WHAT YOU WILL DO:
Transcribe all the data, leaving each word as it is.

(Collected data entries)
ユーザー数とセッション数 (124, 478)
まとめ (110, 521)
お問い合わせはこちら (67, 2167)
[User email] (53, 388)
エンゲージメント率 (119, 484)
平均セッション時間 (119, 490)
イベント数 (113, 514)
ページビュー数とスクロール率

SOLUTION TO THIS PROBLEM:
ユーザー数とセッション数 (124, 478)
まとめ (110, 521)
お問い合わせはこちら (67, 2167)
[User email] (53, 388)
エンゲージメント率 (119, 484)
平均セッション時間 (119, 490)
イベント数 (113, 514)
ページビュー数とスクロール率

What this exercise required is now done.